Also on April 16, 1986, Officer Lindsey returned to appellant's house. Appellant consented to a search, and told the officer he had some pieces of hose in the trunk of his car. When appellant opened the trunk of his car, the officer seized two hose lengths which were there. Later that same day, appellant went to the Police Department where he talked with the police chief. Over objection the chief testified that during the first interview, appellant denied beating and sexually battering the daughter. The chief stated he re-interviewed appellant on April 21, 1986, and at that time appellant denied his daughter's allegation of sexual contact, but admitted striking her with his fist and a shoe.

The jury acquitted appellant of the sexual battery, but found him guilty of aggravated child abuse. The recommended guideline sentence was community control or a 12 to 30 month period of incarceration. The trial court imposed a 4-year sentence, providing as reason therefor that appellant violated a position of trust with the victim.

The first point raised on this appeal concerns the admission of appellant's pre-trial exculpatory statements. Exculpatory statements made by a defendant who chooses not to testify at trial constitute inadmissible hearsay not within any of the exceptions to the hearsay rule. Watkins v. State, 342 So.2d 1057 (Fla. 1st DCA), cert. denied, 353 So.2d 680 (Fla.1977); Logan v. State, 511 So.2d 442 (Fla. 5th DCA 1987); Fagan v. State, 425 So.2d 214 (Fla. 4th DCA 1983); Lowery v. State, 402 So.2d 1287 (Fla. 5th DCA 1981). Such statements cannot be offered against an accused during the state's case-in-chief, because "[a] witness may not be impeached before he has testified." Erp v. Carroll, 438 So.2d 31, 35 (Fla. 5th DCA 1983); Giddens v. State, 404 So.2d 163, 164 (Fla. 2d DCA 1981); Ehrhardt, Florida Evidence, § 608.1 (2d ed. 1984).

Although self-serving hearsay statements are inadmissible, an out-of-court admission by the accused is admissible under section 90.803(18), Florida Statutes, when offered by an adverse party. 1 Ehrhardt, Florida Evidence, § 803.18, at 515. When the statements are in the nature of a confession rather than an admission against interest from which guilt may be inferred, a necessary predicate for introduction of the statements is proof of the corpus delicti. 2 Hutton v. State, 332 So.2d 686, 687 (Fla. 1st DCA 1976); Ehrhardt, § 803.18, f.n. 13, at 515-516.

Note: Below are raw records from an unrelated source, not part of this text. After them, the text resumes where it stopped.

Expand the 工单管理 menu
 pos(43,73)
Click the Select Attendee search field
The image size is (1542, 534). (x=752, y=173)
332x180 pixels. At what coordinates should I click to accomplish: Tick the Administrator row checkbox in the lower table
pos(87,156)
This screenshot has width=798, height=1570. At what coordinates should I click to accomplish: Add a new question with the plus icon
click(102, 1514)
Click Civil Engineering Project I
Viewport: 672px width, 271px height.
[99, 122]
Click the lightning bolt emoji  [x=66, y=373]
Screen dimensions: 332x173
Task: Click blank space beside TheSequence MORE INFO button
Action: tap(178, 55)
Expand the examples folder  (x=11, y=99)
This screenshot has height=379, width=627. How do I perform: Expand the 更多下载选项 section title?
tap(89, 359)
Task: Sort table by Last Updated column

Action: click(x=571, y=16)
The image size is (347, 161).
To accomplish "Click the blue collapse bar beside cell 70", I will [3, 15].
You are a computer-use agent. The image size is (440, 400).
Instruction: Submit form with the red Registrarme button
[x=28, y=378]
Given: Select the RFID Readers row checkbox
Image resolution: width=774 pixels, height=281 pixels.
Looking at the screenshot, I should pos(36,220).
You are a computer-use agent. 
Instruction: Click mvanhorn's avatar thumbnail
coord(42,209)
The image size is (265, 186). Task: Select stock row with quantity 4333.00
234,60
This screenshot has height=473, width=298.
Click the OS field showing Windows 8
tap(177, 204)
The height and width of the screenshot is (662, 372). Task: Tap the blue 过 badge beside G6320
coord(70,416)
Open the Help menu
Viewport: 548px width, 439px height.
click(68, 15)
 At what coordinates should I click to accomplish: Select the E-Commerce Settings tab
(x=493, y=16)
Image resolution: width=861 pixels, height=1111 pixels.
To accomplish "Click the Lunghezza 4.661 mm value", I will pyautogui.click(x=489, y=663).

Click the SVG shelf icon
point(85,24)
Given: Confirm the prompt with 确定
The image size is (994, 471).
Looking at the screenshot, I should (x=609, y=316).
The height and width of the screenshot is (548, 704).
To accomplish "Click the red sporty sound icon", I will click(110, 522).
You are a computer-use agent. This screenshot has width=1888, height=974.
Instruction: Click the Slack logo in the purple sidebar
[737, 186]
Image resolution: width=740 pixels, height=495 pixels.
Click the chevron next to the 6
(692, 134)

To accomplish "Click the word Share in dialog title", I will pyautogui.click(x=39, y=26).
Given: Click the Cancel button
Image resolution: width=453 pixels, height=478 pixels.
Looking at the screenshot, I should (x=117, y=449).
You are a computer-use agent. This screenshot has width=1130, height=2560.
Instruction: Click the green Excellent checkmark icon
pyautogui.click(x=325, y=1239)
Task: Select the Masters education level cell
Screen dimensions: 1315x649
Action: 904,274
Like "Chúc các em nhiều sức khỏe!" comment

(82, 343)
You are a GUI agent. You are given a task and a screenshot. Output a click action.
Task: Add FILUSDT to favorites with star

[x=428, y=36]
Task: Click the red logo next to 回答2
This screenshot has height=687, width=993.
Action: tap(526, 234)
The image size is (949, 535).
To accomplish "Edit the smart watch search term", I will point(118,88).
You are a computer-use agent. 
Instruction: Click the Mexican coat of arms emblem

In this case, the police chief was permitted to testify concerning two pretrial interviews he conducted with appellant. During the first interview, appellant denied both the sexual battery and child abuse allegations. During the second interview, he again denied the sexual battery, but admitted that he struck his daughter with a shoe and with his fist. Since the state presented independent proof that a beating was inflicted on the daughter, and that some other person was responsible, this second statement was properly admitted pursuant to section 90.803(18), as a confession of criminal activity to a police officer. On the other hand, it was improper to admit the statements made by appellant during the first interview, since these statements were self-serving hearsay not within any of the exceptions. However, in light of appellant's acquittal of the sexual battery count, we find admission of these exculpatory statements was not harmful error. See State v. DiGuilio, 491 So.2d 1129 (Fla.1986).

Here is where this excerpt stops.